• Data for this task:

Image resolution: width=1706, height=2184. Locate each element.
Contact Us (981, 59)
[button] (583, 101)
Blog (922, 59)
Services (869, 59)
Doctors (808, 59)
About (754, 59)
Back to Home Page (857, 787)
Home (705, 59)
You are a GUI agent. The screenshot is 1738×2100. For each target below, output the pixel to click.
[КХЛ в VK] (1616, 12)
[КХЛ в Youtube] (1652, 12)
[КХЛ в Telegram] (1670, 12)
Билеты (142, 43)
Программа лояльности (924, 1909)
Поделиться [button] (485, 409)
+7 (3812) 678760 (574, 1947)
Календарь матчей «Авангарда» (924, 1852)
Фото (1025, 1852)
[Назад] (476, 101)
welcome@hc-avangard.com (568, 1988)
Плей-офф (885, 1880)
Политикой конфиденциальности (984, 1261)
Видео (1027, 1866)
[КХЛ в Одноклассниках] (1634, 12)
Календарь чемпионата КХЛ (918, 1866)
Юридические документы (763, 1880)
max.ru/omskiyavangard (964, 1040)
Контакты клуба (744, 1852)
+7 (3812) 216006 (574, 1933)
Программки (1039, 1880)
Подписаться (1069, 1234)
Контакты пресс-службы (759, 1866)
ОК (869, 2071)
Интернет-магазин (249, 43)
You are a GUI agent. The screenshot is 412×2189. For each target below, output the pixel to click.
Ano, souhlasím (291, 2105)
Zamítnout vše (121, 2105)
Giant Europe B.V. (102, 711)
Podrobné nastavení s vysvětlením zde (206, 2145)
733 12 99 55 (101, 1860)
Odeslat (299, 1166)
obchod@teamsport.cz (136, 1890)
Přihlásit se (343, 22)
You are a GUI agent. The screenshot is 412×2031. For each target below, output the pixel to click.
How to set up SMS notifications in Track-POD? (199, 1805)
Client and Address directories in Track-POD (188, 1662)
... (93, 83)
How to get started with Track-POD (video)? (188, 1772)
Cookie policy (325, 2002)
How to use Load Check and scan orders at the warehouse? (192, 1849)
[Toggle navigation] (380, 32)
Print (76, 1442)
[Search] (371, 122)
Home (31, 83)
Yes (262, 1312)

• Your objective: Reprint exactly the lines above that start at the one with "Doctors (808, 59)" and end at the one with "[КХЛ в Telegram] (1670, 12)", keeping both and adding none.

• Answer section:
Doctors (808, 59)
About (754, 59)
Back to Home Page (857, 787)
Home (705, 59)
You are a GUI agent. The screenshot is 1738×2100. For each target below, output the pixel to click.
[КХЛ в VK] (1616, 12)
[КХЛ в Youtube] (1652, 12)
[КХЛ в Telegram] (1670, 12)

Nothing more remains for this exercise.